25 empresas pedem que os EUA não restrinjam modelos abertos

Um grupo de 25 empresas de tecnologia, liderado visivelmente pela Nvidia e pela Microsoft, publicou em 24 de julho de 2026 uma carta aberta intitulada Open Weights and American AI Leadership, pedindo aos formuladores de política dos Estados Unidos que evitem restrições amplas ou prematuras a modelos de inteligência artificial de peso aberto, segundo reportagens da CNBC, da Qz e do portal Artificial Intelligence News.

O que a carta define como peso aberto e o que ela pede

O documento define modelos de peso aberto como sistemas de IA cujos parâmetros, os pesos, podem ser baixados, inspecionados, modificados e executados em infraestrutura local. A carta pede que o Congresso e o governo americano rejeitem restrições precoces a esse tipo de modelo e se opõem, especificamente, a limites amplos sobre técnicas de destilação, o processo de treinar ou ajustar um modelo novo usando as respostas de um modelo já existente.

Quem assinou e quem ficou de fora

Entre os signatários estão Meta, Palantir, IBM, Andreessen Horowitz, Hugging Face, Mozilla, a Linux Foundation, a Dell e a AMD, segundo compilação do Value Add Pulse. A ausência mais notada, no entanto, foi a da OpenAI e da Anthropic: nenhuma das duas maiores empresas de modelos fechados dos Estados Unidos assinou o documento, o que reforça a leitura de que a carta representa sobretudo os interesses de fornecedores de infraestrutura, hardware e da comunidade de código aberto, e não necessariamente os dos laboratórios de fronteira que vendem acesso fechado por API.

O estopim: acusação de destilação do Kimi K3

A carta chega numa semana de tensão específica: Michael Kratsios, autoridade da Casa Branca, acusou publicamente a chinesa Moonshot AI de ter construído o Kimi K3, seu modelo aberto que este site cobre separadamente, destilando respostas do Claude Fable 5, da Anthropic, sem autorização.

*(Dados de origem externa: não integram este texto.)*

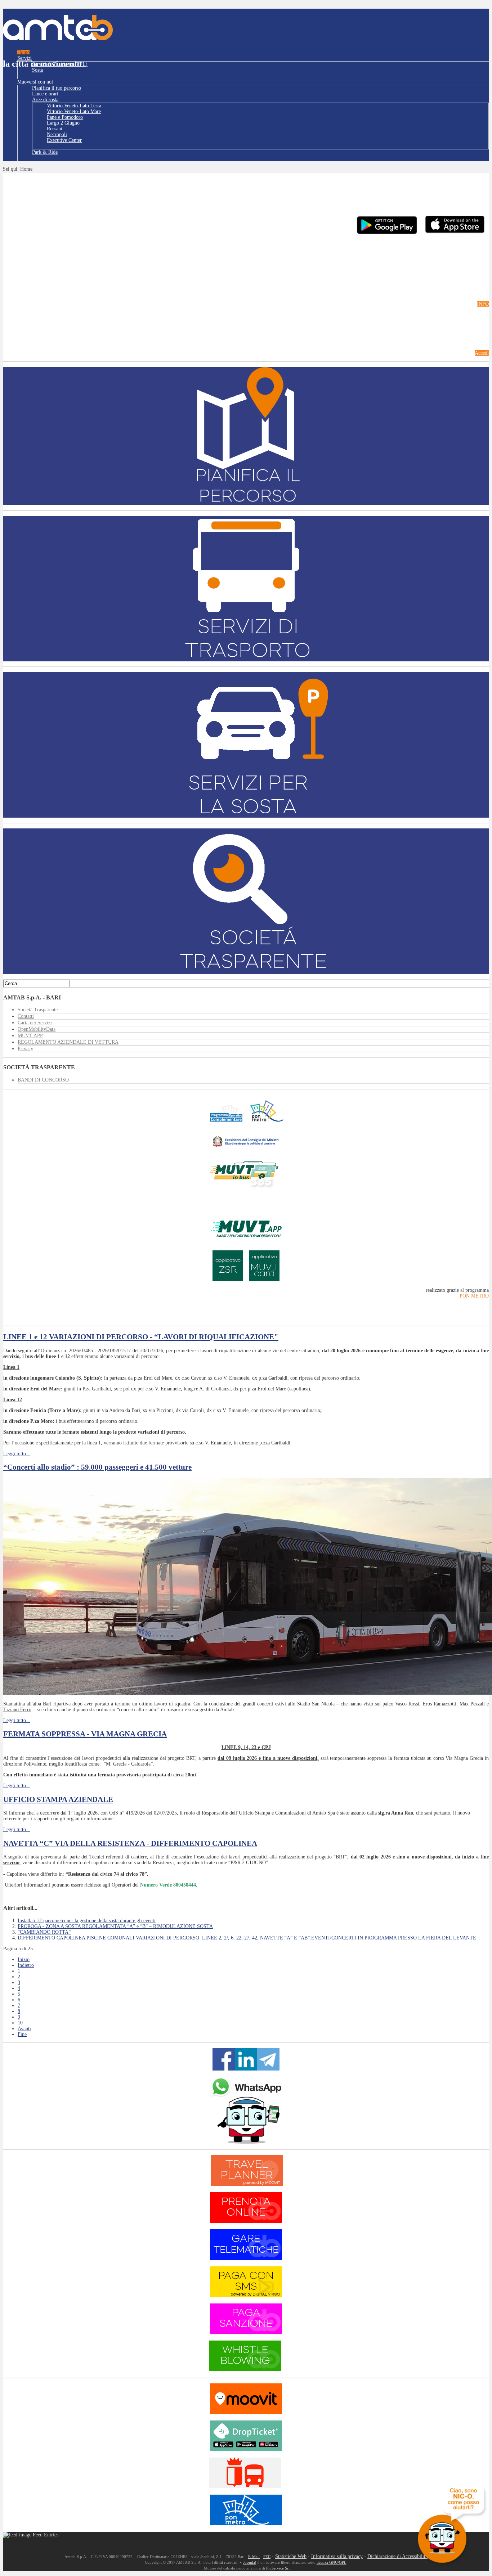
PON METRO (474, 1296)
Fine (22, 2034)
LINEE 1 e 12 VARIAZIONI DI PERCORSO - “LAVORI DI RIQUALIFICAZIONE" (140, 1336)
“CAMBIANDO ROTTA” (44, 1932)
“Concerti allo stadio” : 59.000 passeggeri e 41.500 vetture (97, 1467)
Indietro (26, 1965)
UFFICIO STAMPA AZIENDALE (58, 1799)
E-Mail (254, 2557)
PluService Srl (278, 2568)
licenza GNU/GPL (331, 2562)
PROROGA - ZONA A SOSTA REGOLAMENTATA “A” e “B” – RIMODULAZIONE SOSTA (115, 1926)
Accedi (482, 353)
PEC (266, 2557)
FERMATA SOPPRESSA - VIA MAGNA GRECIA (85, 1734)
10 (20, 2023)
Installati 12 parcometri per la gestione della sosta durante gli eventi (87, 1920)
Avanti (24, 2028)
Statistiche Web (291, 2556)
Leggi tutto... (16, 1453)
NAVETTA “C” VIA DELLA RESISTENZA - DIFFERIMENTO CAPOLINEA (130, 1843)
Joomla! (249, 2562)
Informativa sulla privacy (337, 2556)
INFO (483, 304)
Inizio (24, 1959)
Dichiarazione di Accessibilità (397, 2556)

A Moonshot nega a acusação. O episódio deu novo fôlego ao debate americano sobre como tratar modelos abertos de origem chinesa dentro de uma política de restrição mais ampla.

Sanções por destilação entram no radar do Tesouro americano

O secretário do Tesouro dos Estados Unidos, Scott Bessent, chegou a cogitar publicamente sanções especificamente voltadas contra práticas de destilação de modelos, segundo a mesma cobertura da CNBC. É justamente esse tipo de medida, potencialmente ampla o suficiente pra atingir também empresas americanas que usam destilação de forma legítima pra treinar modelos menores e mais baratos, que a carta das 25 empresas tenta barrar antes que vire lei ou regulamentação formal.

200 startups já tinham feito o mesmo pedido

A carta das grandes empresas não foi a primeira desse tipo: um dia antes, quase 200 startups americanas já haviam enviado um apelo semelhante diretamente à Casa Branca, segundo o mesmo levantamento da CNBC. A repetição do pedido, primeiro por startups menores e depois por gigantes como Nvidia e Microsoft, sinaliza uma frente ampla e coordenada da indústria de tecnologia americana em defesa dos modelos abertos, num momento em que o governo avalia medidas mais duras.

Por que isso importa para agências e PMEs brasileiras

Restrições americanas a modelos de peso aberto, sejam elas limites à destilação ou barreiras a modelos de origem chinesa, afetam diretamente quais opções de IA acessível estarão disponíveis pra agências e PMEs brasileiras que hoje se beneficiam da concorrência entre modelos abertos e fechados pra pagar menos por automação de atendimento e marketing. Se essa pressão regulatória restringir a oferta de modelos abertos de ponta, o efeito indireto no Brasil tende a ser preço mais alto e menos alternativas na hora de escolher fornecedor de IA, mesmo sem nenhuma lei brasileira mudar.